On Monday — just six days later — Weaver died at the age of 116 in Camden, Ark.

Weaver died about 10 a.m. Monday from complications of pneumonia, according to Kathy Langley, an administrator at Silver Oaks Health and Rehabilitation, where Weaver lived.

More: Timeline of events that happened while Gertrude Weaver was alive

"It was absolutely unexpected; it's quite a shock to all of us," Langley told the Los Angeles Times in a phone interview. "We're very saddened by her loss, and she will be greatly missed."

Weaver became known as the world's oldest verified person after the death of a 117-year-old Japanese woman, Misao Okawa, last week. Guinness World Records had not yet officially named Weaver the world's oldest person, but will probably grant her the title posthumously, said Robert Young, who tracks supercentenarians, or people over the age of 110, for the Los Angeles-based Gerontology Research Group.

She was also, according to the GRG database, the seventh-oldest person ever; the oldest person ever was Jeanne Calment, a French woman who died at the age of 122 years and 164 days.

"I thank God for that, I'm still alive," Weaver told KARK-TV last week. "I've been here long. ... How do I look?" she said, with a laugh.

Young said the average reign for the world's oldest person is about a year. This is not the first time someone has had such a short tenure. In 2007, Emma Tillman of Connecticut died just four days after becoming the world's oldest person.

According to official records, Weaver was born July 4, 1898, in Texarkana, Ark.; she would have turned 117 on the Fourth of July, and had said she wanted President Barack Obama to attend her birthday party this year.
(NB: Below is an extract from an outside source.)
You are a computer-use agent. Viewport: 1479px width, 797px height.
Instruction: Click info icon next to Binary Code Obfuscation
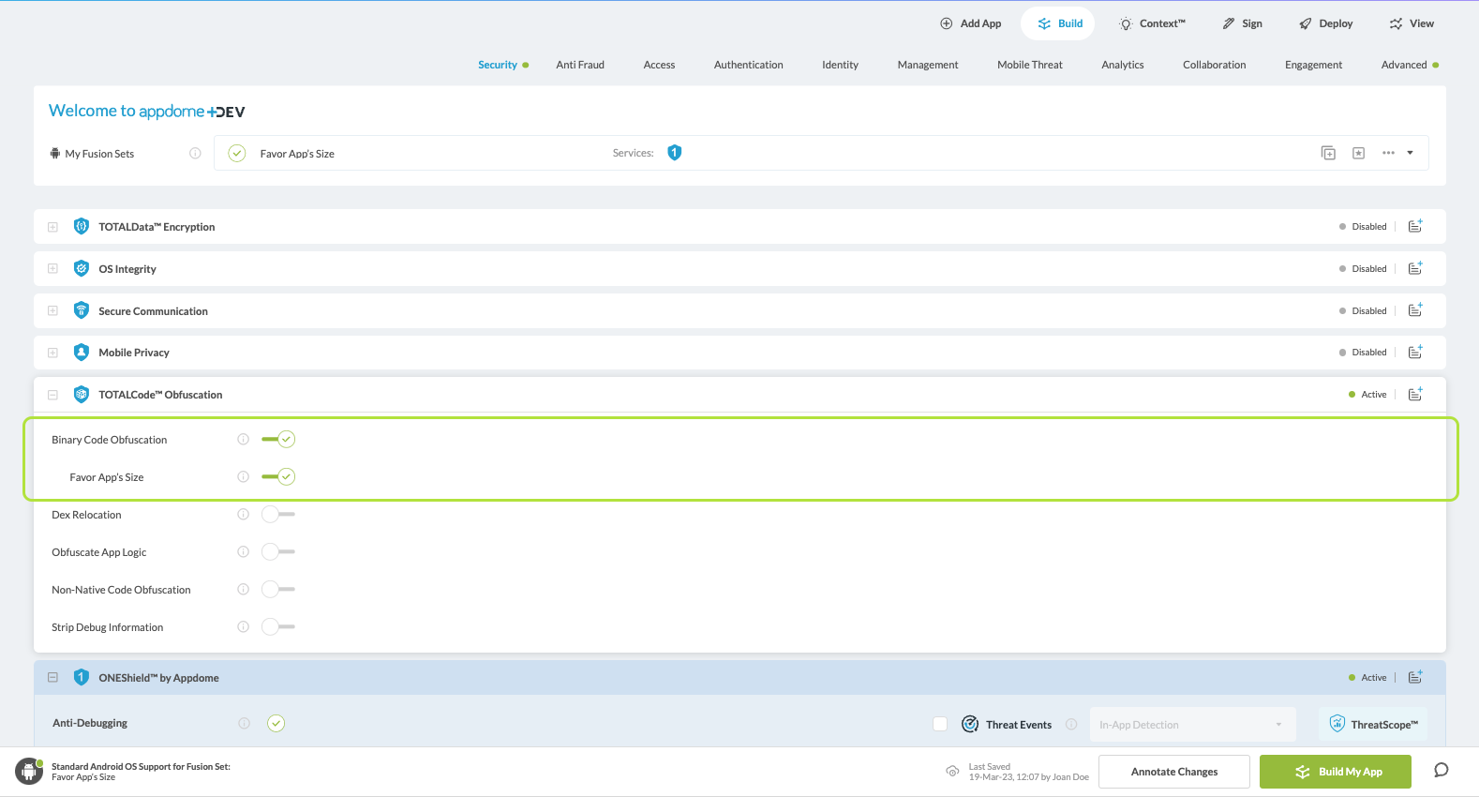click(244, 440)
The daughter of Arkansas sharecroppers, Weaver married in 1915 and was a homemaker and domestic worker. She moved to Los Angeles in the 1950s and lived in California for years before returning to Arkansas in the 1970s, her family said. Her husband, with whom she had four children, died in 1969.

Up until last year, her family said, she had enjoyed "wheelchair dances" at the senior home and got regular manicures. Her last surviving son, Joe, would attend church services with her each Sunday; he turns 94 on Tuesday.
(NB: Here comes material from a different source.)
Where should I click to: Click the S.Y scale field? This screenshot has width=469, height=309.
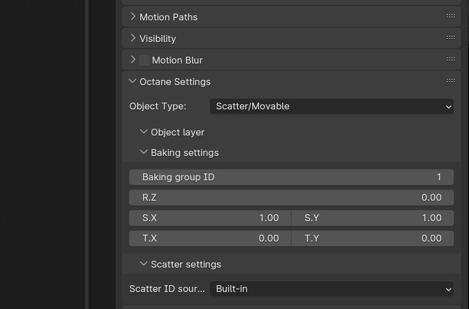(373, 218)
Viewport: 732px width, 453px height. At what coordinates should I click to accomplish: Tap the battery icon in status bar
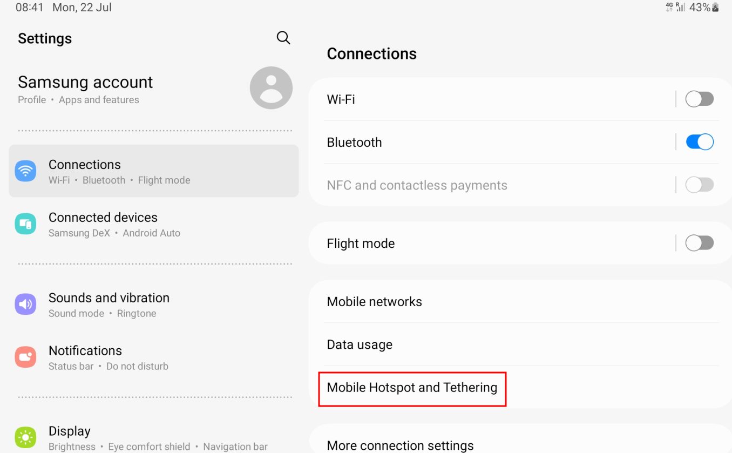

The world's oldest person is now believed to be 115-year-old Jeralean Talley, who lives with her 77-year-old daughter, Thelma Holloway, in Inkster, Mich., a suburb of Detroit. According to a 2013 resolution by the Michigan state Senate, Talley was born in Montrose, Ga., and moved to Detroit in 1935. She married her husband, Alfred

Talley, in 1936, and had one child.

Talley remained an "avid bowler" until she was 104, the resolution says, and took a fishing trip each May.

Young said researchers used 1900 census records, which put Talley's birth date in May 1899, as well as a family tree recorded in a Bible, to verify her age. She was previously thought to be the oldest living American, until Weaver's age was verified last year.